(Beginning of DATA PROVIDED)

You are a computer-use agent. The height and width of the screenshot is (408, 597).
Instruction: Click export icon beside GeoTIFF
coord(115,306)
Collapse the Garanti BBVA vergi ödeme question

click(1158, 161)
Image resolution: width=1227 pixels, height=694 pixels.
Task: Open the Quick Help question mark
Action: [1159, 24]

(End of DATA PROVIDED)

The lines above need to be restated word for word, all of them.

[THE COMPLETED TASK]
You are a computer-use agent. The height and width of the screenshot is (408, 597).
Instruction: Click export icon beside GeoTIFF
coord(115,306)
Collapse the Garanti BBVA vergi ödeme question

click(1158, 161)
Image resolution: width=1227 pixels, height=694 pixels.
Task: Open the Quick Help question mark
Action: [1159, 24]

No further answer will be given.